Today is May 1st. Most people associate May 1st with the holiday “May Day”. You probably associate this holiday with May poles and May Day baskets. However, for those of you who can recall the heady days when Communism and the Soviet Union seemed to be taking over the World, you will remember that May Day was a major holiday in those countries, So, to counter this communist threat, the Eisenhower Administration came up with “Law Day” in 1958 to compete with the Communist threat posed by “May Day”. “Law Day” was and still is intended to urge Americans to reflect upon the importance of the rule of law as well as our heritage of liberty, justice, and equality. I have no idea why the Eisenhower Administration ever felt that a holiday celebrating a field dominated by lawyers, which may be the most despised professions ever, could every compete against “May Day” is beyond me.

Despite that, I do believe the recognition and celebration of law is important. As County Bar President, I took pride in organizing the first and only Law Day CLE held in Grand Forks. Every year a different theme is chosen by the American Bar Association. In 2017, they choose to promote the Fourteenth Amendment. While most Americans have no idea what the Fourteenth Amendment is, the Fourteenth Amendment may actually have the biggest impact on bringing the Constitutional rights we all know and love into our daily lives. Prior to the enactment of the Fourteenth Amendment (which was just after the Civil War), most of the equal protections and due process protections as well as the cherished rights contained in the Bill of Rights only impacted individuals in their dealings with the Federal government. Those restrictions and freedoms did not apply to state governments unless a state purposely chose to adopt them in their own constitutions.
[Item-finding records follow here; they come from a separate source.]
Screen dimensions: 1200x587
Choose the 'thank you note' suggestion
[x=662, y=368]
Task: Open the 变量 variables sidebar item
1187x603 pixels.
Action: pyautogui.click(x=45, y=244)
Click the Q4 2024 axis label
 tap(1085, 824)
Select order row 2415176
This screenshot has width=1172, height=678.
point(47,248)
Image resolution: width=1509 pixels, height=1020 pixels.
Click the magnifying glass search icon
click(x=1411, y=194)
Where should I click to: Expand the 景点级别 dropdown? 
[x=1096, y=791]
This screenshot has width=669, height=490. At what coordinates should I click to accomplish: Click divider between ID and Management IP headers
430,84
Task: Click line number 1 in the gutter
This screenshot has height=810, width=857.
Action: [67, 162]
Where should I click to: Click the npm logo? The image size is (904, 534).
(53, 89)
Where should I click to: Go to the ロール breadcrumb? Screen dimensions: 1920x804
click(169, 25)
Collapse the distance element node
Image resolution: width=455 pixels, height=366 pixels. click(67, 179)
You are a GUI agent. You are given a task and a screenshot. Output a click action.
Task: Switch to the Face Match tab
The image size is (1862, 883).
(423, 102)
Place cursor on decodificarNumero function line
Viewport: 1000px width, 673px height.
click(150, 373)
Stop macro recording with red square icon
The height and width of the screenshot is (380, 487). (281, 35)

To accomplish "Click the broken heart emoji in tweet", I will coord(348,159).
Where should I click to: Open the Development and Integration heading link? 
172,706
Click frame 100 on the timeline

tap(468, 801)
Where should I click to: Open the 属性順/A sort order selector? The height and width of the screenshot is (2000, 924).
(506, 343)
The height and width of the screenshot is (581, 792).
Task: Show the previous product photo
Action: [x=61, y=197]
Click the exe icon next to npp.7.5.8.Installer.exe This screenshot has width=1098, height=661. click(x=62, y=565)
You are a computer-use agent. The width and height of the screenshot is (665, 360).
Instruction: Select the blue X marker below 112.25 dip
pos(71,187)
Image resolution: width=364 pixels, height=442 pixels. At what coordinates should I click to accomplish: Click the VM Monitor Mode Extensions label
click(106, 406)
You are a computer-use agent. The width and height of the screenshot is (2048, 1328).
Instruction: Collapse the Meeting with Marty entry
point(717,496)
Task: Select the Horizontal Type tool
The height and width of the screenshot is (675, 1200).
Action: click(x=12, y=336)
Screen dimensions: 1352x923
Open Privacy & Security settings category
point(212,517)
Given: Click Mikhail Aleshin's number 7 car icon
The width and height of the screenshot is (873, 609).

Over time, the restrictions imposed and freedoms granted by the Bill of Rights as well as the need for state’s to provide individuals with due process and equal protections was imposed upon the states through the Fourteenth Amendment by the U.S. Supreme Court. So, while the Fourteenth Amendment may not, at first reading seem like a landmark accomplishment and actually kinda sounds like legalese and hence sort-of dull, history and the law demonstrates just how monumental it was. Happy Law Day Fourteenth Amendment!